▶ _The data_:
────────
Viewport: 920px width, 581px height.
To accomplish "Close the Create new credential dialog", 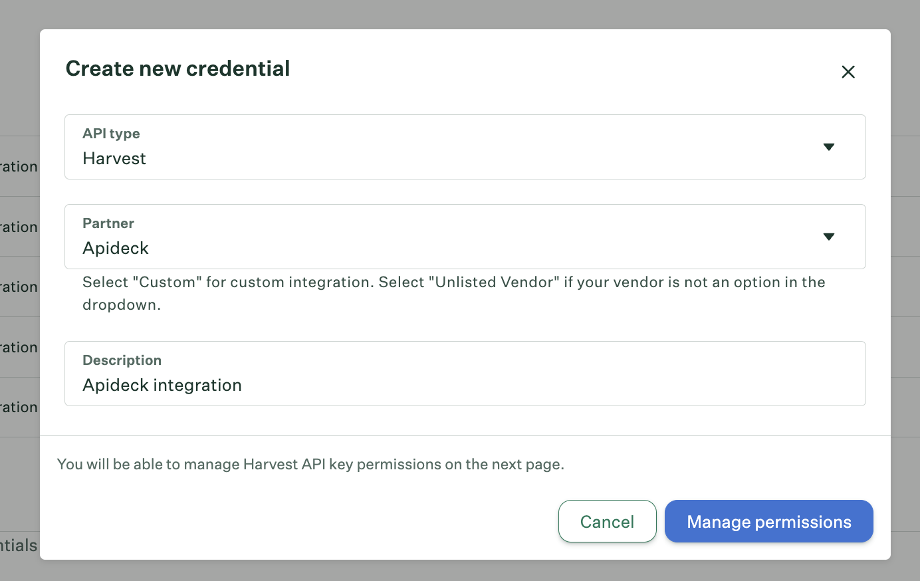I will 848,72.
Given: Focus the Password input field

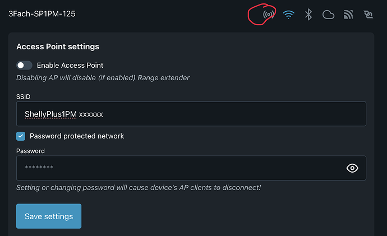Looking at the screenshot, I should (x=179, y=168).
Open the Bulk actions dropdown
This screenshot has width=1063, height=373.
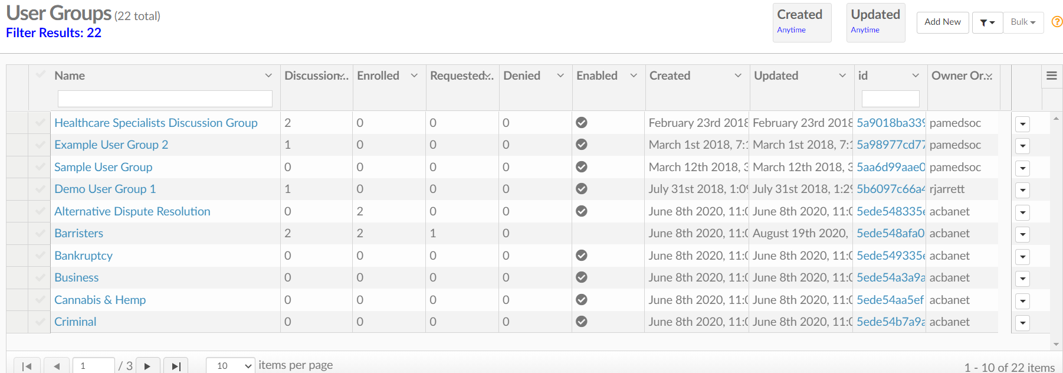click(x=1023, y=22)
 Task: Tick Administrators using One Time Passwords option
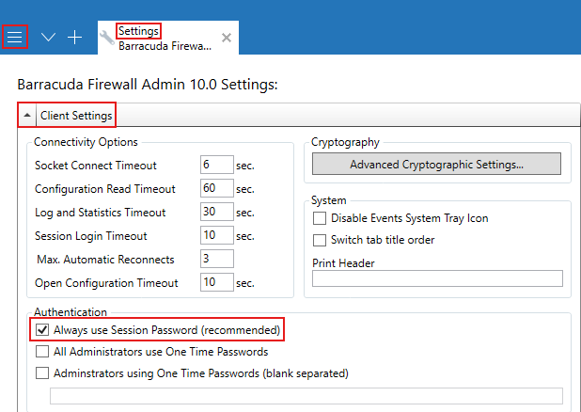(x=42, y=372)
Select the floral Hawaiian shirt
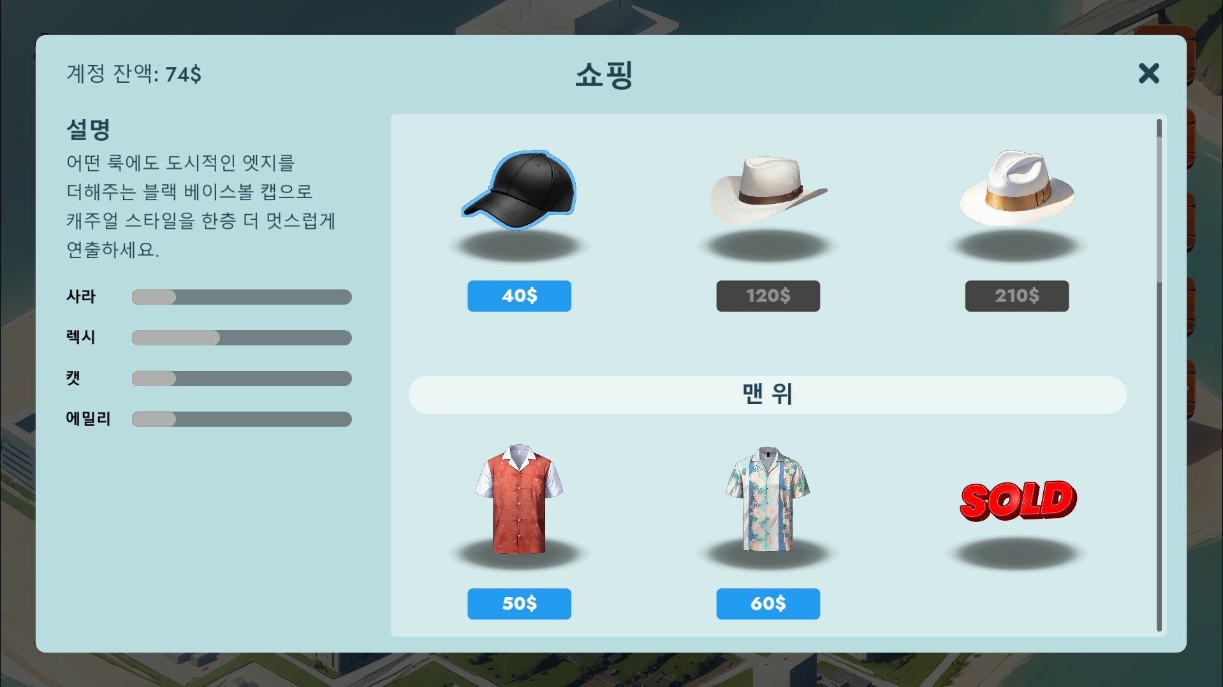This screenshot has width=1223, height=687. click(x=768, y=499)

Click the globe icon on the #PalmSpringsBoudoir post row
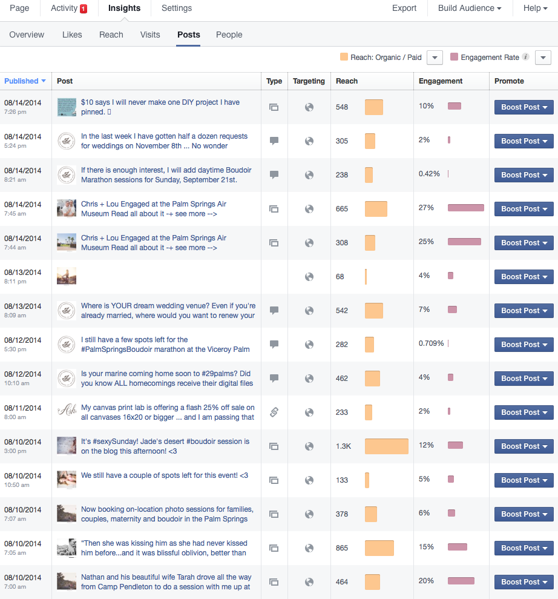coord(309,344)
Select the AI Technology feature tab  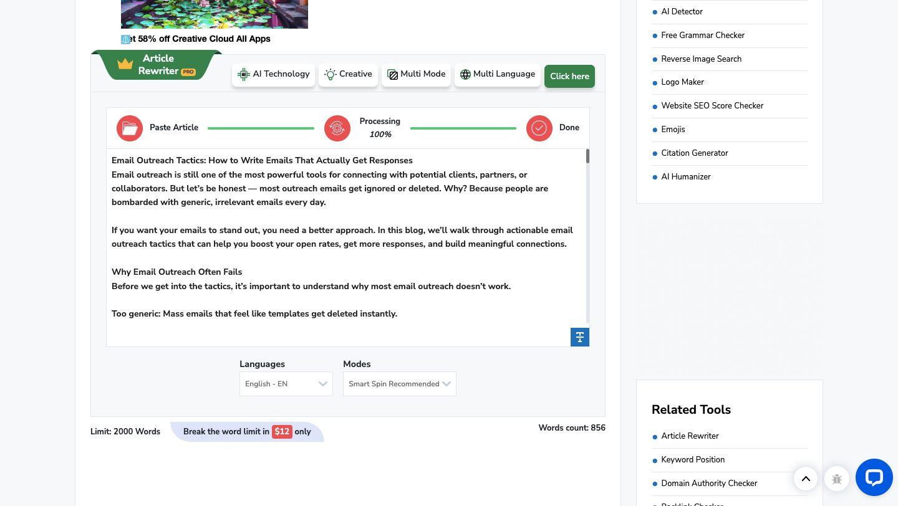tap(274, 75)
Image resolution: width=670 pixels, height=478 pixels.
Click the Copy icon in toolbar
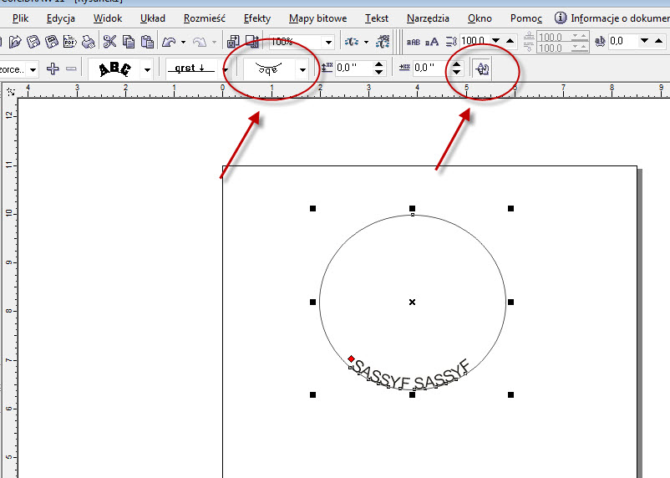tap(128, 41)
────────
▶ _Problem details_:
Write out again only the lines from the line that contains "Image resolution: width=670" through the last line of the records, both ends included, without any of the pictures.

▶ _Task answer_:
Image resolution: width=670 pixels, height=478 pixels.
Click the Copy icon in toolbar
tap(128, 41)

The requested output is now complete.